Student Question
What is your interpretation of the quote "Why doth the bridegroom tarry?" from page 6?
Quick answer:
The quote "Why doth the bridegroom tarry?" from Katherine Mansfield's "Bliss" foreshadows Bertha's realization of her husband's infidelity. This line, asked by a guest, references a biblical passage and highlights the delay of the groom's arrival. It symbolizes Bertha's ignorance of her husband's true feelings and her misplaced sense of "bliss," which is shattered when she discovers Harry's affection for another woman. The question underscores the incongruity of Bertha's emotions and reality.
In Katherine Mansfield's impressionistic story, "Bliss," the third-person limited point of view creates a certain ambiguity leaving the readers' own imaginations to piece together the implications of Bertha's perceptions with contextual devices in order to obtain meanings. One of these contextual devices is the question asked by Mug, "Why doth the bridegroom tarry?"

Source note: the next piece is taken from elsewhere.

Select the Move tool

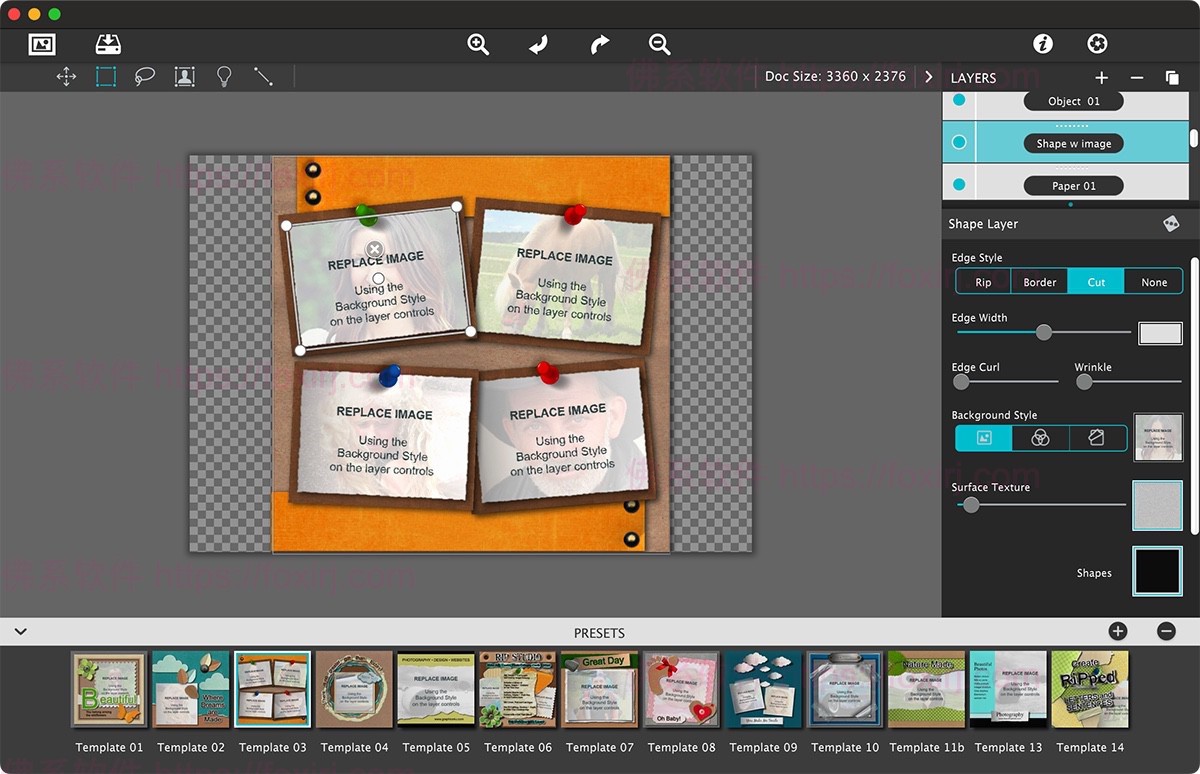click(66, 76)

Early in the story, Harry calls Bertha to tell her that he is going to be late for the dinner party, asking her to delay it for ten minutes. To this
She'd nothing to say. She only wanted to get the moment. She couldn't absurdly cry, "Hasn't it been a divine day!"
These lines act as a foreshadowing of the incongruity of Bertha's emotions and thoughts with those of her husband. Her reply of "Entendu" ["understood'] is ironic as she comprehends none of the implications of Harry's words. And yet, when she...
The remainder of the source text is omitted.